El malestar al interior de la Policía Municipal de Almoloya de Juárez continúa en aumento, en medio de señalamientos de cerrazón institucional y decisiones internas que, lejos de fortalecer a la corporación, han generado inconformidad entre los elementos operativos.
De acuerdo con testimonios recabados por este medio, desde el pasado 19 de diciembre de 2025 policías municipales expusieron formalmente diversas problemáticas relacionadas con sus condiciones laborales y el funcionamiento interno de la corporación. No obstante, los elementos refieren que la respuesta de la administración encabezada por el presidente municipal, #AdolfoSolísGómez fue percibida como distante y poco receptiva, lo que marcó un deterioro en la relación entre la base policial y el gobierno local.

Aunque se les habría informado que la Tesorería municipal atendería el tema mediante una reunión, dicho encuentro —según los propios policías— nunca se concretó, prolongando la incertidumbre y el descontento al interior de la corporación.
A este escenario se suman recientes movimientos internos que han generado preocupación entre los elementos. Policías consultados señalan que mandos que mantenían cercanía o respaldo hacia la tropa fueron removidos de sus cargos, situación que es interpretada como una medida de control interno más que como una estrategia para fortalecer la seguridad pública.

Particular inquietud ha despertado el actuar del director de Seguridad Pública, #edgarblandohidalgo a quien los elementos atribuyen un estilo de mando rígido y confrontacional. De acuerdo con los testimonios, algunas decisiones internas han sido percibidas como actos de presión, incluyendo advertencias verbales y supervisiones constantes hacia el personal operativo, lo que ha contribuido a un clima laboral tenso.
Asimismo, los inconformes cuestionan la permanencia de personas cercanas a la cúpula municipal en posiciones estratégicas dentro de la corporación, lo que —según refieren— alimenta la percepción de favoritismos y simulación administrativa, prácticas que históricamente han afectado el desempeño institucional.
El descontento se intensificó tras un mensaje atribuido recientemente al presidente municipal, en el que habría señalado que no habrá incremento salarial y que los elementos inconformes pueden optar por renunciar. Para muchos policías, dicha postura fue interpretada como falta de sensibilidad ante el desgaste, los riesgos y la carga operativa que enfrentan diariamente.
Los propios elementos advierten que este conjunto de decisiones podría derivar en desmoralización, fractura interna y debilitamiento operativo, en un municipio que enfrenta importantes retos en materia de seguridad.
Todo ello contrasta con el discurso público del alcalde Adolfo Solís Gómez, quien en distintos mensajes ha asegurado que “la transformación en Almoloya ya nadie la para”, reafirmando su compromiso con la seguridad y el bienestar de los habitantes del municipio, así como la reciente entrega de 30 patrullas a la Dirección de Seguridad Ciudadana, con el objetivo —según expresó— de dignificar a la policía municipal y devolver la tranquilidad a la población.

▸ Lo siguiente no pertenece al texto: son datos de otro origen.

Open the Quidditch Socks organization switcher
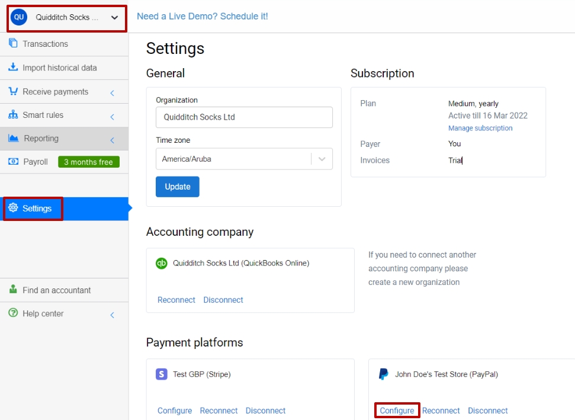The image size is (575, 420). coord(67,18)
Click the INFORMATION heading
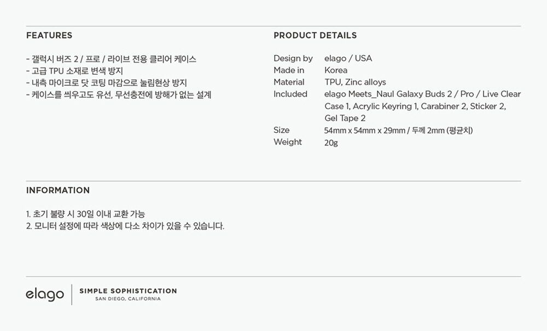Viewport: 547px width, 331px height. point(58,190)
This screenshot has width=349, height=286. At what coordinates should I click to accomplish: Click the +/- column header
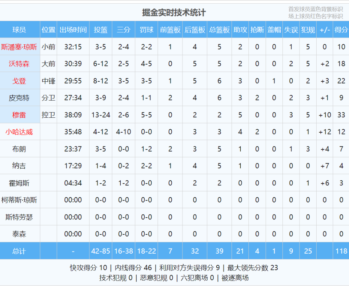pyautogui.click(x=325, y=30)
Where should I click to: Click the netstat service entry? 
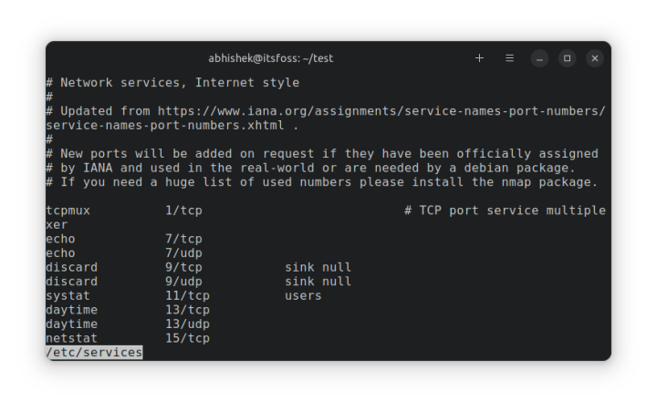coord(72,338)
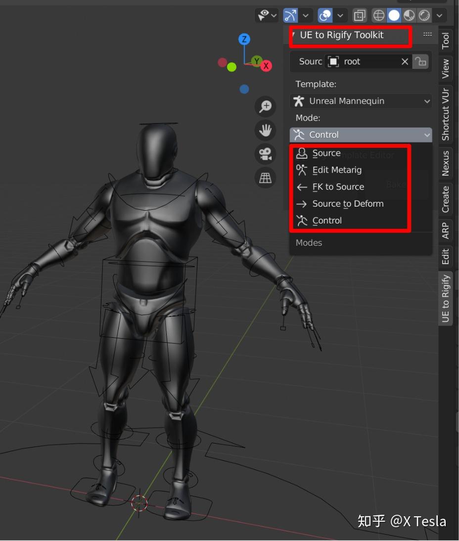459x541 pixels.
Task: Open the Template dropdown showing Unreal Mannequin
Action: 361,101
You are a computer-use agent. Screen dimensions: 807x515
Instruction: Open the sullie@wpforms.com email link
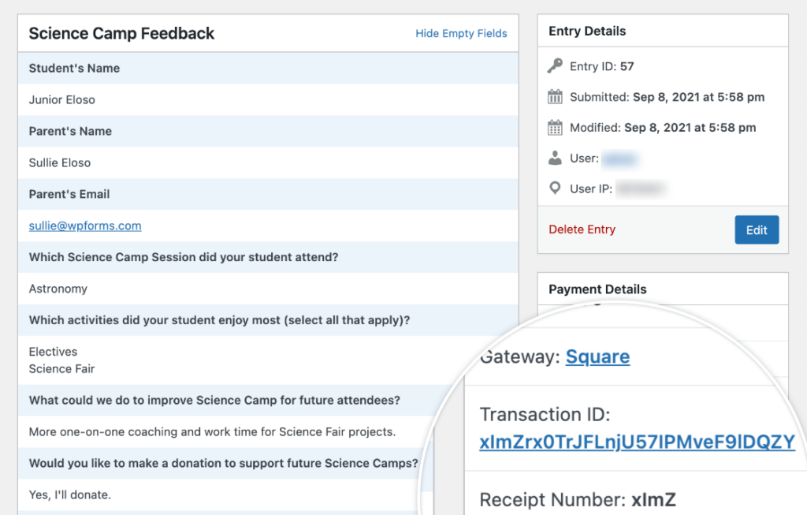(x=85, y=226)
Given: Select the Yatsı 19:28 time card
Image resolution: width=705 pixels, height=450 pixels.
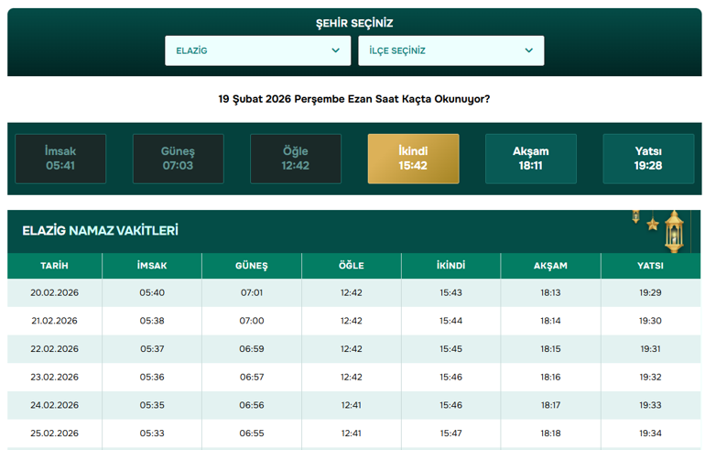Looking at the screenshot, I should coord(648,159).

Sin embargo, policías municipales consideran que, más allá de los anuncios y actos públicos, la realidad interna de la corporación dista del discurso oficial, y señalan que las condiciones laborales, el trato institucional y la falta de diálogo siguen siendo asuntos pendientes.
Finalmente, los elementos reiteran su llamado a que el gobierno municipal asuma su responsabilidad, abra canales reales de comunicación y adopte decisiones que verdaderamente fortalezcan a la corporación, antes de que la crisis interna impacte de manera directa en la seguridad de los ciudadanos de Almoloya de Juárez.